▶ OBJECTIVE
Format the lines of the items below as a JSON list of strings, one string per line, leaving out blank lines and the pictures.

▶ SUPPLIED DATA
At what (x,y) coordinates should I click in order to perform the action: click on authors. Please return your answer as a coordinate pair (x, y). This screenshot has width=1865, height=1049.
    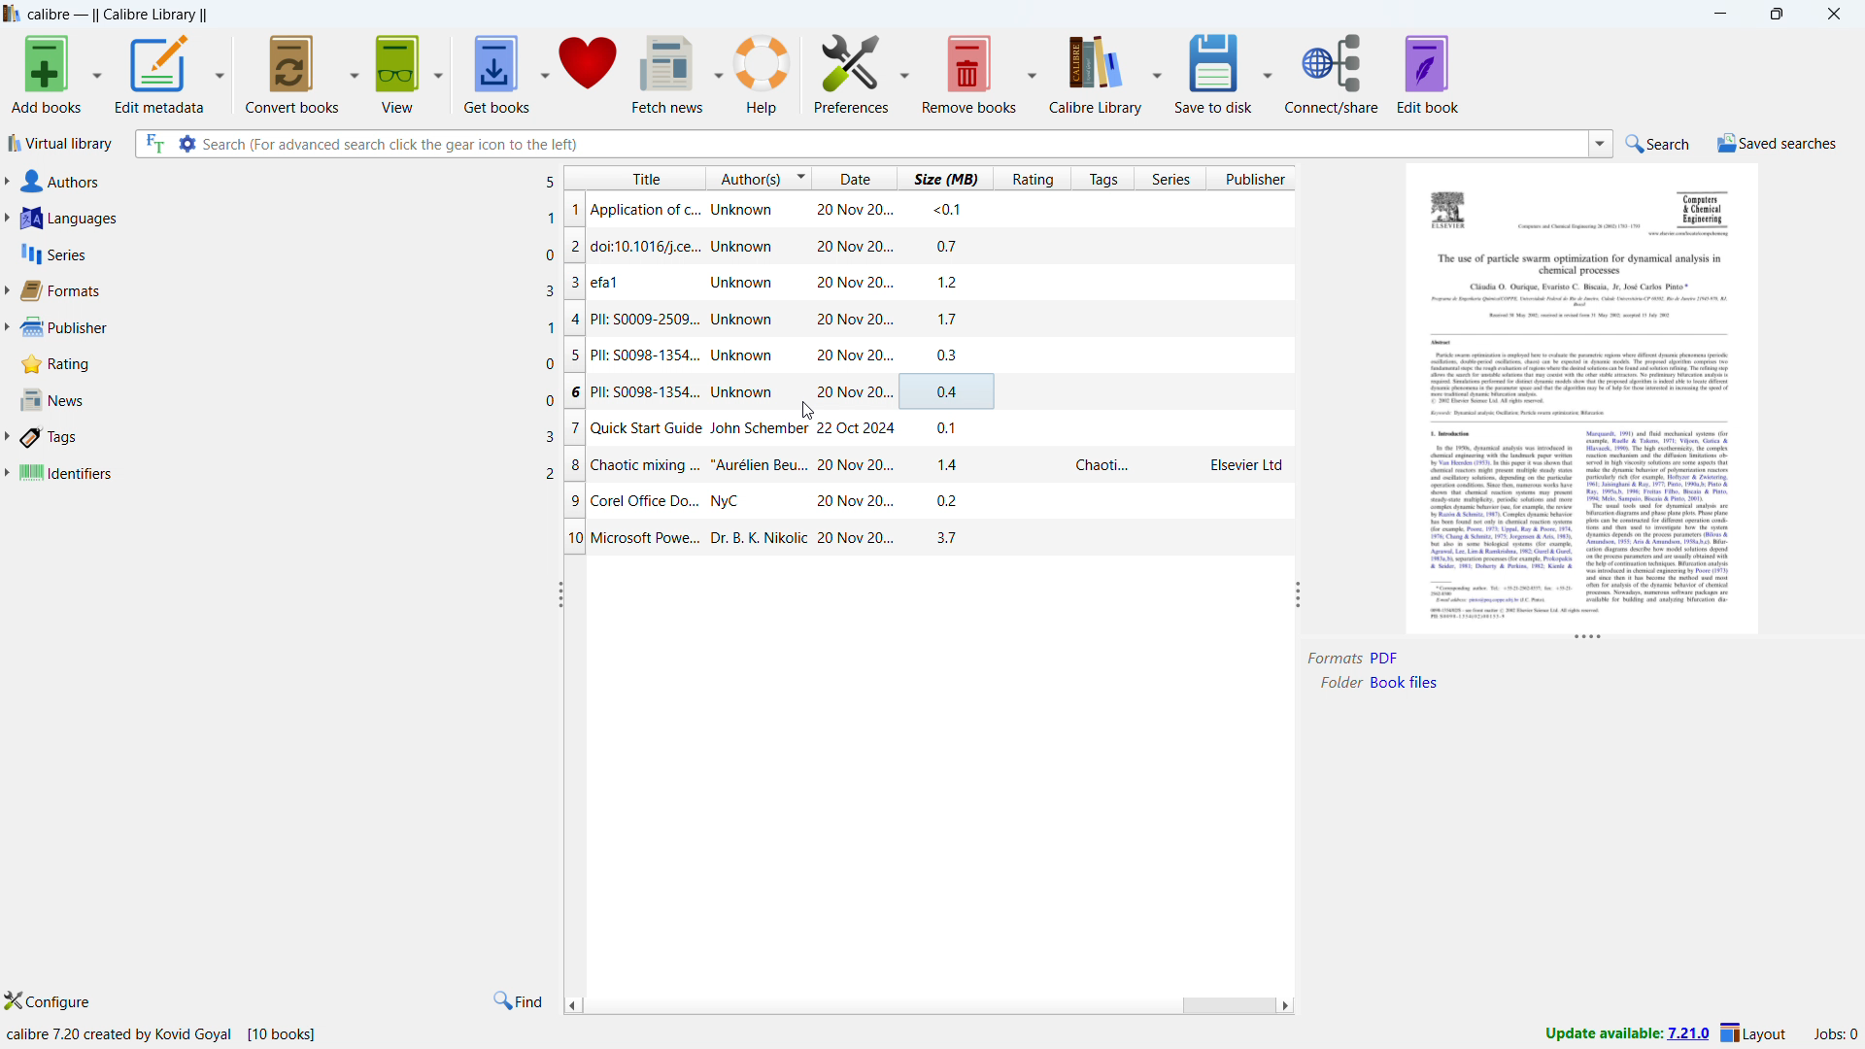
    Looking at the image, I should click on (284, 181).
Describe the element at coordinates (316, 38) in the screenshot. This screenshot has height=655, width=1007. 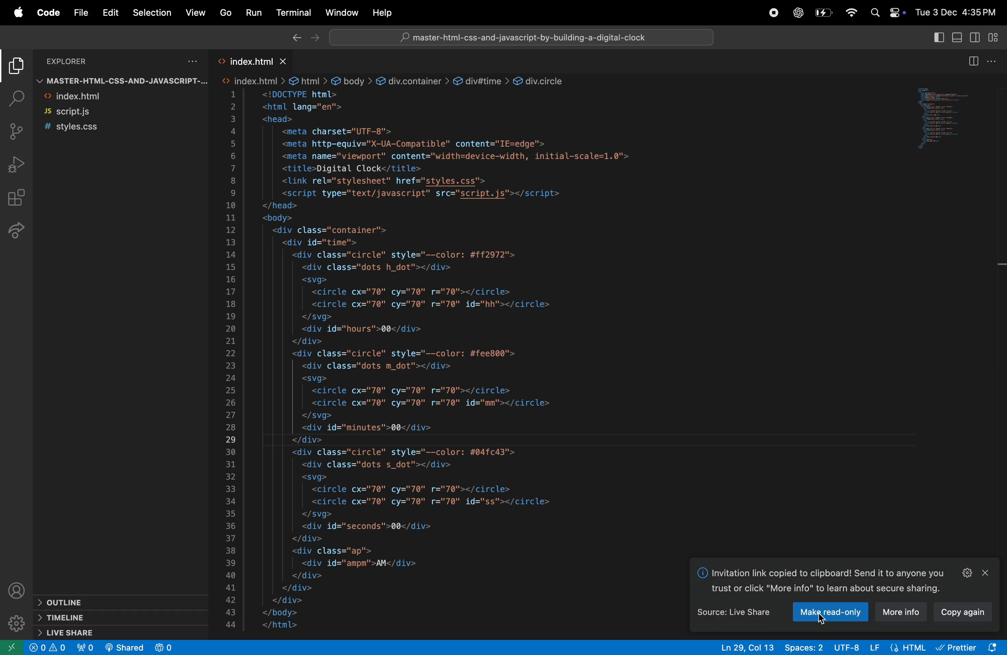
I see `forward` at that location.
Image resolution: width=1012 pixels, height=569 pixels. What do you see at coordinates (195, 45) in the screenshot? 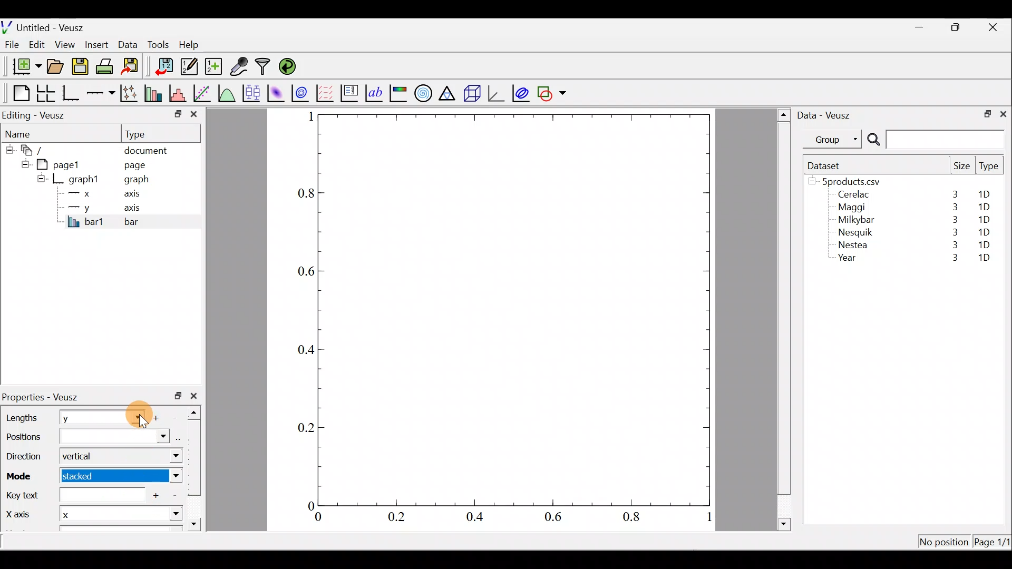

▶ RESPONSE BELOW
[
  "At what (x,y) coordinates should I click in order to perform the action: click on authors. Please return your answer as a coordinate pair (x, y). This screenshot has width=1865, height=1049.",
  "    Looking at the image, I should click on (284, 181).",
  "Describe the element at coordinates (316, 38) in the screenshot. This screenshot has height=655, width=1007. ",
  "I see `forward` at that location.",
  "Image resolution: width=1012 pixels, height=569 pixels. What do you see at coordinates (195, 45) in the screenshot? "
]